## WORK REQUIRED
Reproduce, with no alteration, the span of lines that begins at the line containing "[WebwinkelKeur] (984, 1802)" and ends at the last line of the records, both ends included, and nothing else.

## SUPPLIED RECORDS
----------
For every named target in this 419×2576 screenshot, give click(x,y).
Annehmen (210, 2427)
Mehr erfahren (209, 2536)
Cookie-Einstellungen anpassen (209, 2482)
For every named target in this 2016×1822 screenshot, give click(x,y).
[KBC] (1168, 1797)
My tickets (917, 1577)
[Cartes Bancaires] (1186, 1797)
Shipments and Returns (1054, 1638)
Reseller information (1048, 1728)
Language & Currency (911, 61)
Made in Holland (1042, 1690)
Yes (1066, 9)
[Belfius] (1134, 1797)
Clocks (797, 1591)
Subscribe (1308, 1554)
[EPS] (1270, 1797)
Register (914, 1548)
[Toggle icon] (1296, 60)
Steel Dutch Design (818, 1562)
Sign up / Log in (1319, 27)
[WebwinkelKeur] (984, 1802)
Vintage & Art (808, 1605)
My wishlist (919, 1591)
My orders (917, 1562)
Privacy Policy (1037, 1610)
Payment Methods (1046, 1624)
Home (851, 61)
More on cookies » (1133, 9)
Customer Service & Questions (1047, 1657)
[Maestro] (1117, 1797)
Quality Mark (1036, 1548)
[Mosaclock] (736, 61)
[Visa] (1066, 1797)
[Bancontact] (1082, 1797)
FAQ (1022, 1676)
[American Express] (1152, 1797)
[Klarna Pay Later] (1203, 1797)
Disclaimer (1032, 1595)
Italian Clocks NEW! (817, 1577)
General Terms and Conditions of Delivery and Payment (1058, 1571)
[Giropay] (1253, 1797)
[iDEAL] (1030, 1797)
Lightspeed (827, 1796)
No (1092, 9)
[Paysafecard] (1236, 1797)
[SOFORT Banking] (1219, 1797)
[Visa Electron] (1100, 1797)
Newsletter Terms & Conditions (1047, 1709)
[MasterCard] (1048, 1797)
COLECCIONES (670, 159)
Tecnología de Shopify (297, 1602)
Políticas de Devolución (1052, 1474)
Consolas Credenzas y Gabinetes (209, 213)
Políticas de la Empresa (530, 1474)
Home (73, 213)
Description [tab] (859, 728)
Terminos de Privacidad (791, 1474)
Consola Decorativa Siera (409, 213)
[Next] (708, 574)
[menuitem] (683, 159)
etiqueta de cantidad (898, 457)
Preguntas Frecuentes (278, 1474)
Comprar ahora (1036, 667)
----------
## EXERCISE RESPONSE
[WebwinkelKeur] (984, 1802)
Vintage & Art (808, 1605)
My wishlist (919, 1591)
My orders (917, 1562)
Privacy Policy (1037, 1610)
Payment Methods (1046, 1624)
Home (851, 61)
More on cookies » (1133, 9)
Customer Service & Questions (1047, 1657)
[Maestro] (1117, 1797)
Quality Mark (1036, 1548)
[Mosaclock] (736, 61)
[Visa] (1066, 1797)
[Bancontact] (1082, 1797)
FAQ (1022, 1676)
[American Express] (1152, 1797)
[Klarna Pay Later] (1203, 1797)
Disclaimer (1032, 1595)
Italian Clocks NEW! (817, 1577)
General Terms and Conditions of Delivery and Payment (1058, 1571)
[Giropay] (1253, 1797)
[iDEAL] (1030, 1797)
Lightspeed (827, 1796)
No (1092, 9)
[Paysafecard] (1236, 1797)
[SOFORT Banking] (1219, 1797)
[Visa Electron] (1100, 1797)
Newsletter Terms & Conditions (1047, 1709)
[MasterCard] (1048, 1797)
COLECCIONES (670, 159)
Tecnología de Shopify (297, 1602)
Políticas de Devolución (1052, 1474)
Consolas Credenzas y Gabinetes (209, 213)
Políticas de la Empresa (530, 1474)
Home (73, 213)
Description [tab] (859, 728)
Terminos de Privacidad (791, 1474)
Consola Decorativa Siera (409, 213)
[Next] (708, 574)
[menuitem] (683, 159)
etiqueta de cantidad (898, 457)
Preguntas Frecuentes (278, 1474)
Comprar ahora (1036, 667)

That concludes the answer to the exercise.